(Exercise objective) Carry on writing the payment of earnings fact sheet below from its last line. The material that follows it is not part of the fact sheet.

Payment of earnings | fact sheet

Payment of earnings | fact sheet

Employers must follow legislated rules for paying employees and providing pay statements.

Check back for updates – new employment standards will come into effect on January 1, 2018. Read about the changes.

Basic rules

Employers must pay their employees at least once a month, or use one of the following pay periods listed below:

  • daily
  • weekly
  • bi-weekly
  • semi-monthly

Employers must also:

  • provide employees with a statement of earnings for each pay period
  • keep employment records for 3 years
  • pay employees within 10 consecutive days after the end of the pay period, unless employment is terminated

How earnings are paid

  • employers are encouraged to pay employees at the work place
  • employees must be paid in Canadian currency
  • employees may be paid by cash, cheque or similar document, drawn on an insured financial institution such as a chartered bank or credit union
  • employees may be paid by direct deposit into an account of their choice, in any recognized financial institution
  • employers must pay employees within 10 consecutive days from the end of the pay period, unless employment is terminated. An employee isn’t considered paid until they’ve received the funds.

More details

Show Answer Termination of employment

When employment is terminated, employees must be paid their earnings as follows:

Within 3 days after the last day of employment, if:

  • an employee provides the required amount of written notice of termination and the employee works to the end of their notice period,
  • an employer provides the required amount of written notice of termination, and the employee works to the end of their notice period,
  • an employer provides a combination of the required amount of written notice and pay in lieu of notice, and the employee works to the end of the notice period
  • an employer chooses to pay termination pay in lieu of the required amount of written notice

Within 10 days after the last day of employment, if:

  • an employer or employee is not required by the Code to give notice of termination

Within 17 or 24 days after the last day of employment, if:

  • an employee fails to give the required amount of written notice of termination; the employer must pay the employee’s earnings not later than 10 consecutive days after the date on which the notice would have expired if it had been given

For more on this topic: Termination of employment

Show Answer Pay statements

At the end of each pay period, an employer must provide an employee with a statement of earnings showing all of the following:

  • statement period
  • regular and overtime hours of work
  • wage rate and overtime rate
  • earnings paid, listing items separately (e.g. wages, overtime, general holiday pay and vacation pay),
  • deductions from earnings and the reason for each deduction
  • hours taken off in lieu of overtime

Employers may provide electronic statements if employees can view and print them.

Privacy legislation may require an employer to maintain the confidentiality of the employee’s payroll information.

Show Answer Deductions from earnings

The Code allows certain legal deductions to be made from an employee’s earnings. The amount of each deduction, and the reason for the deduction, must be listed on the employee’s pay statement.

Employers can only take deductions from an employee’s earnings if the deduction is:

  • required by law, such as federal and provincial tax, contributions to the Canada Pension Plan, Employment Insurance premiums, or a garnishee of the court,
  • authorized by a collective agreement (e.g. union agreements), or
  • authorized in writing by the employee.

(Given information)
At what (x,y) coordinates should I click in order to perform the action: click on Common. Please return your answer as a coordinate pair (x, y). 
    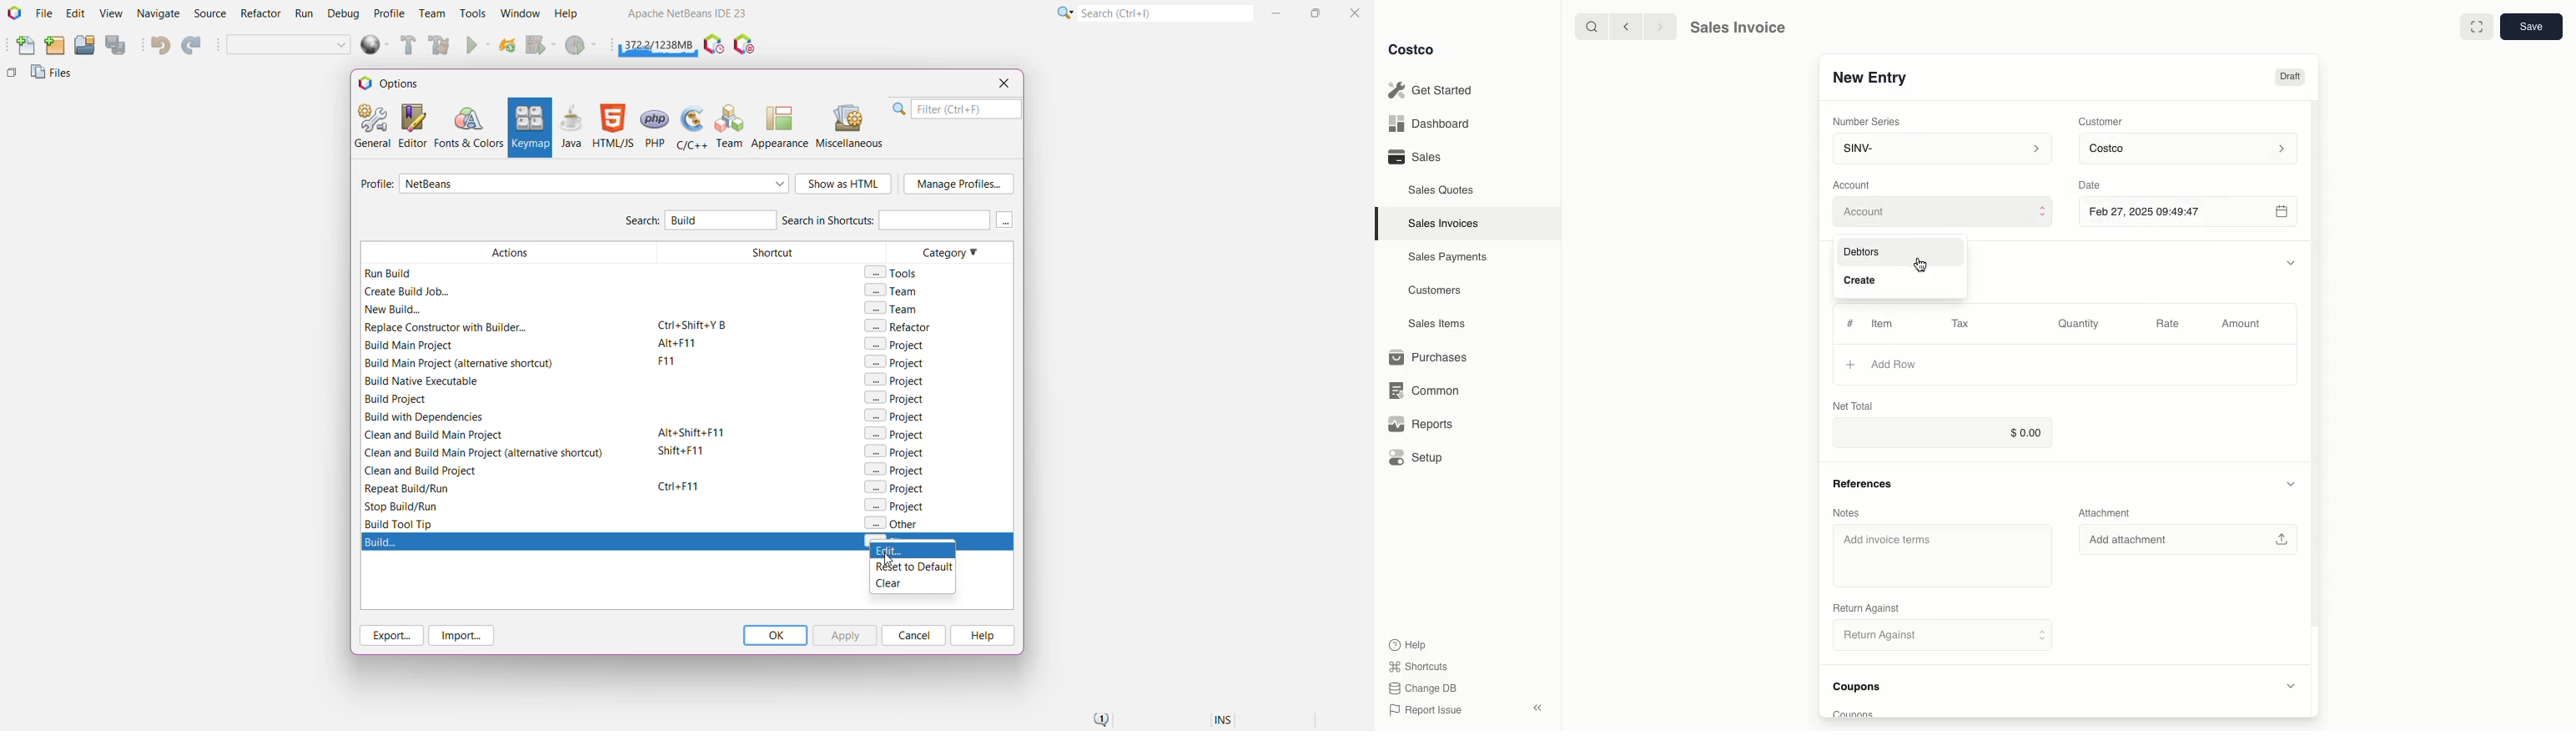
    Looking at the image, I should click on (1421, 389).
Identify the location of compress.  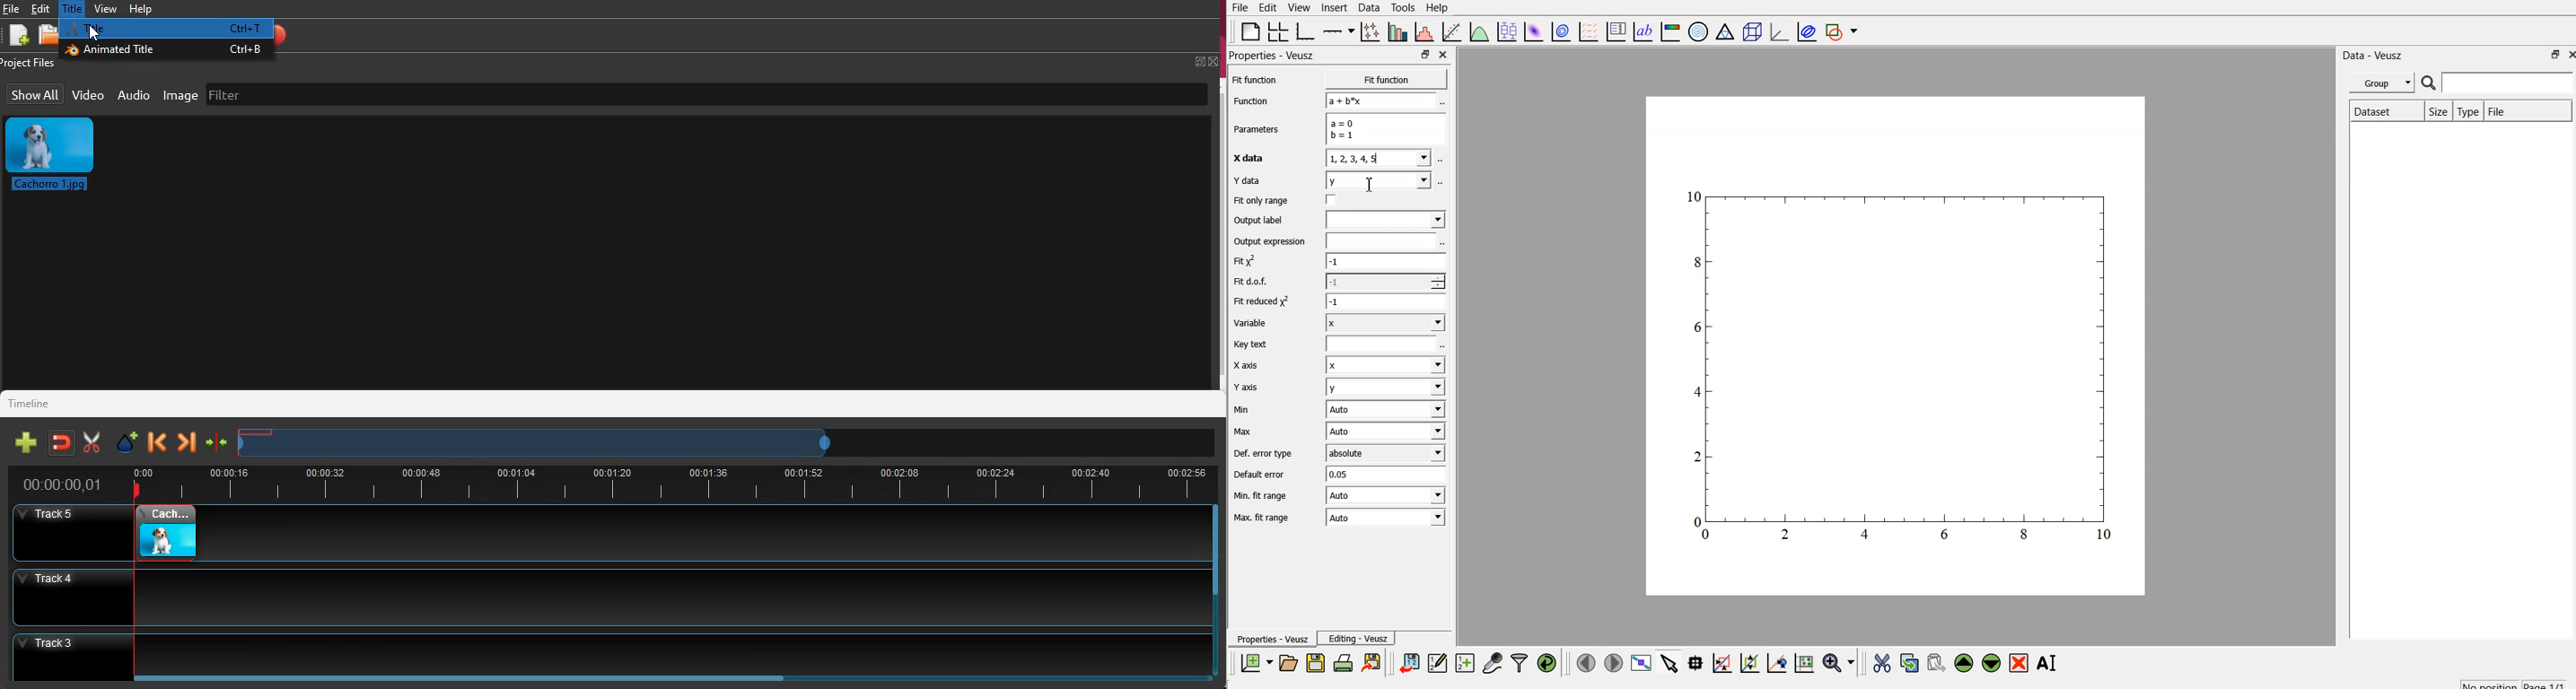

(Final result)
When they start their job, employees can agree in writing to deductions for:

  • company pension plans
  • dental plans
  • social funds
  • registered retirement savings plans

Deductions for meals, lodging and uniforms

Meals and lodging

Employers can, with written authorization from the employee, reduce the employee’s wages below the minimum wage by a maximum of:

  • $4.41 for each day the employer provides the employee with lodging
  • $3.35 for each meal consumed by the employee; deductions can’t be made for meals not consumed

Uniforms

Employers can, with written authorization from the employee, deduct money from an employee's wages for supplying or cleaning the employee's uniforms and work clothing if:

  • the deduction doesn’t reduce the employee's wages below the minimum wage, and
  • the employer doesn’t deduct more than the actual cost of the clothing.

Deductions that aren’t allowed

Deductions an employer is not allowed to make, even if the employee authorizes the deduction in writing, include those for:

Faulty workmanship

Faulty workmanship is a failure by an employee to adequately perform their duties because of an accident, unforeseen circumstance, carelessness or incompetence.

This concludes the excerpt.